Item-finding records:

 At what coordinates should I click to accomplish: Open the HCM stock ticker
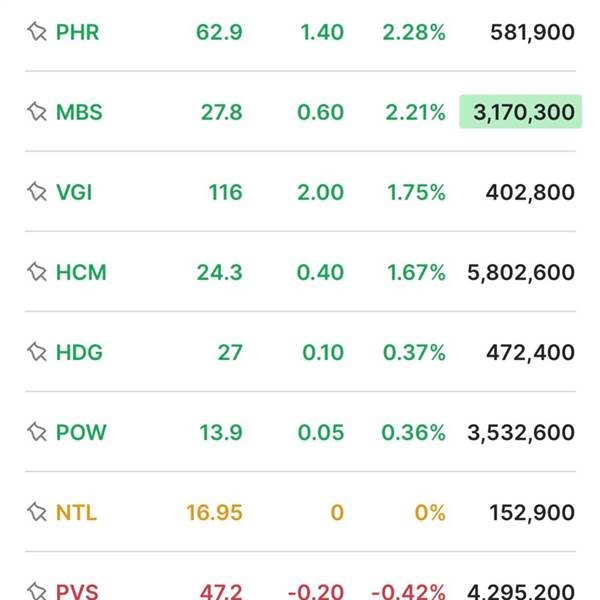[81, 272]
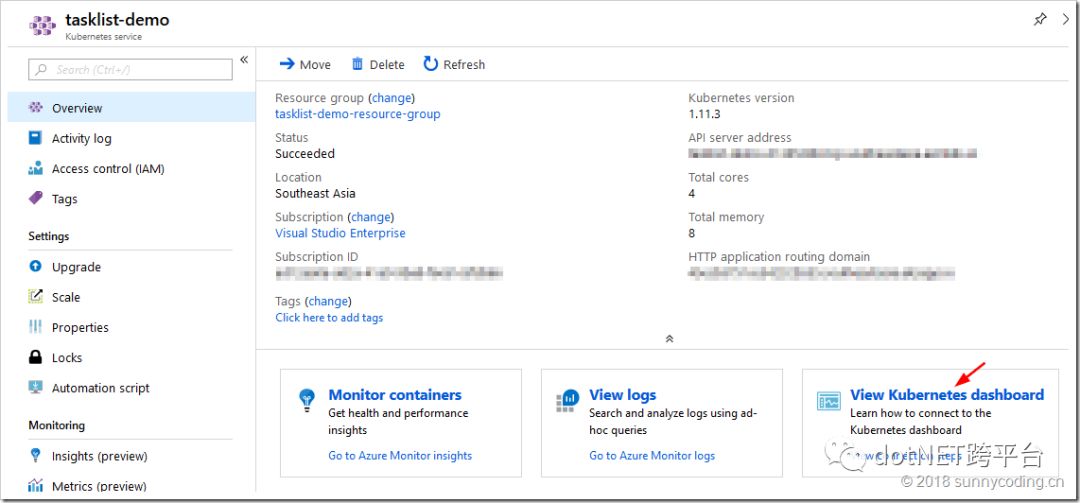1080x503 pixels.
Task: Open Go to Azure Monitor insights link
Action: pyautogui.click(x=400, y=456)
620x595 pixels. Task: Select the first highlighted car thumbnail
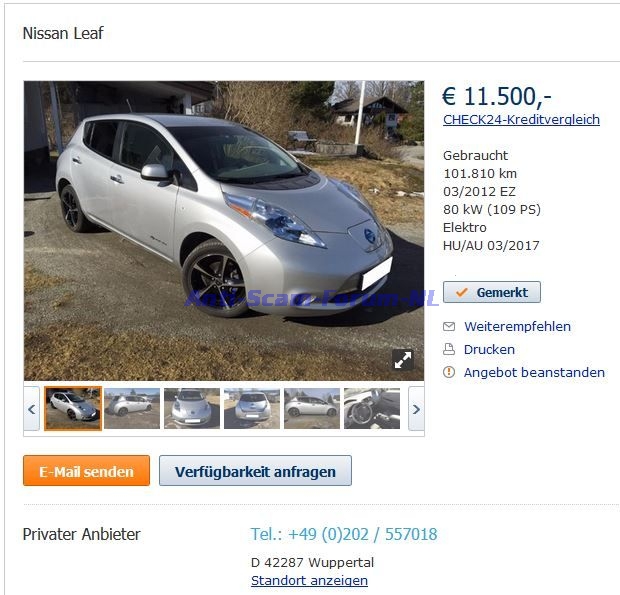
--
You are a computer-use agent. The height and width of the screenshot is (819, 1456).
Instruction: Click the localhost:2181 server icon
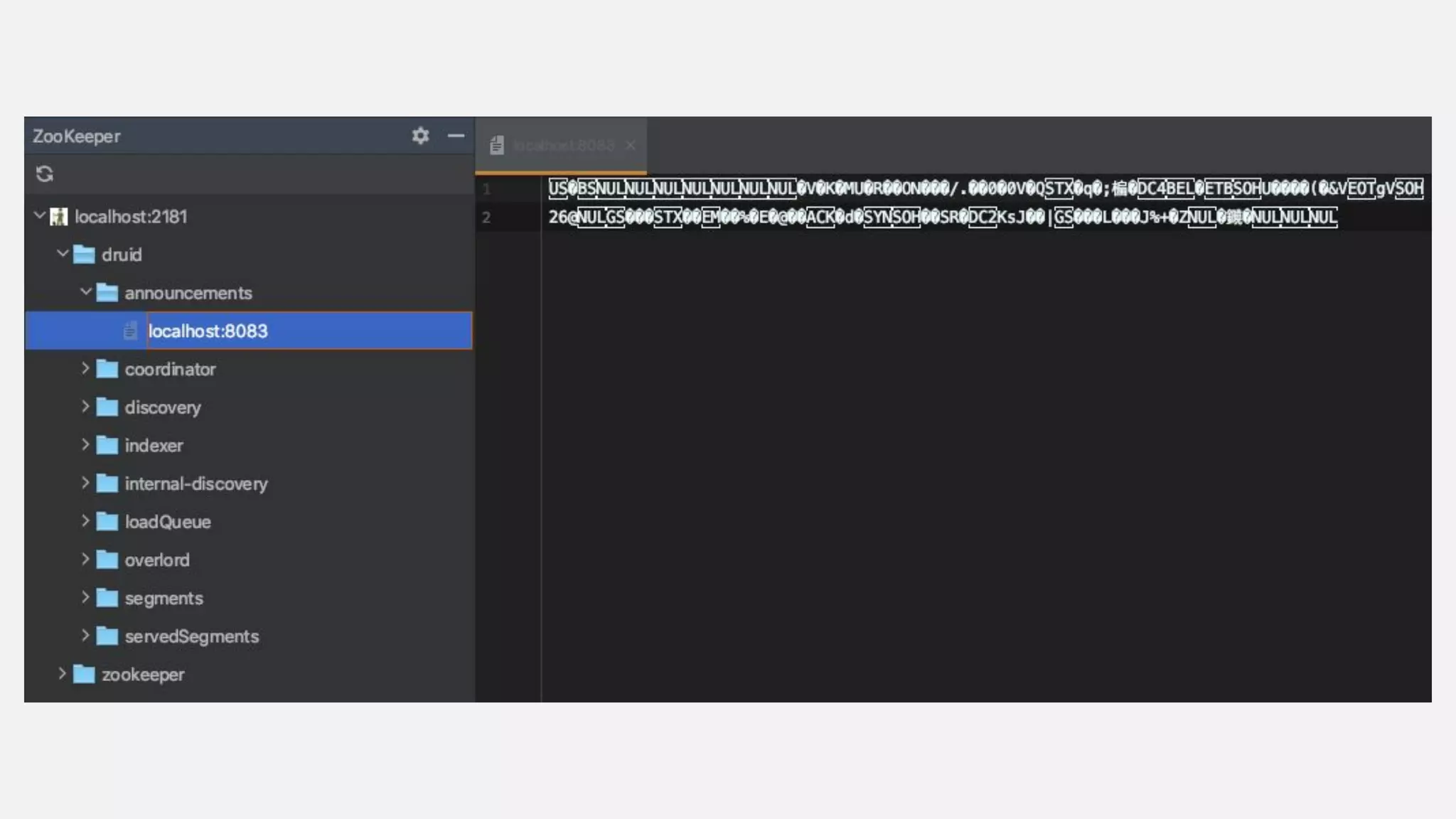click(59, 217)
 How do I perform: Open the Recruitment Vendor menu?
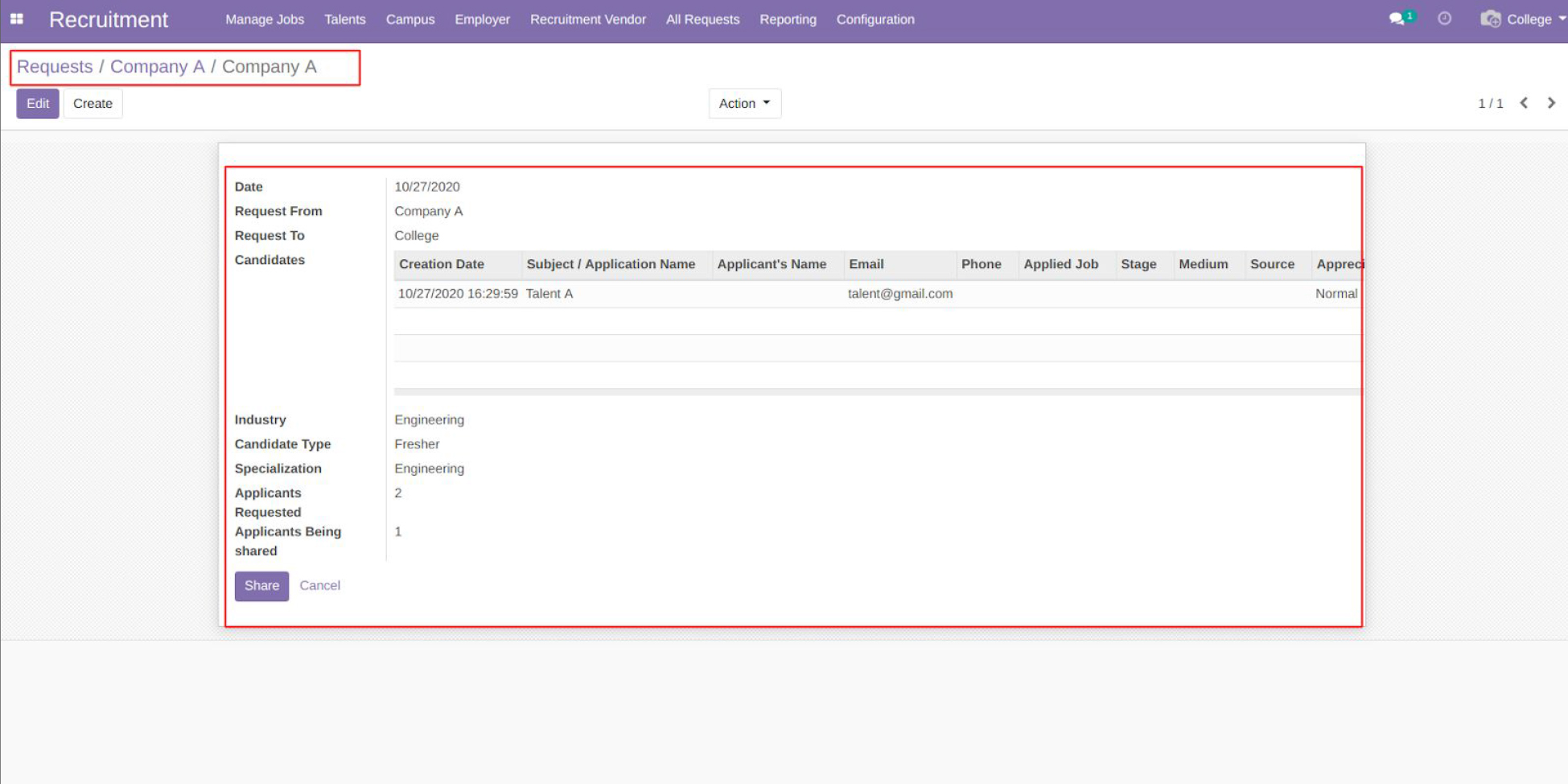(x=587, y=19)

Exercise goal: Begin at the line that has "How do I perform: Open" and stop after the line that has "(x=587, y=19)". Write those lines of the material out again, requests included, shifting every coordinate in the answers up by 121 and omitting the pictures.

Reply:
 How do I perform: Open the Recruitment Vendor menu?
(x=708, y=140)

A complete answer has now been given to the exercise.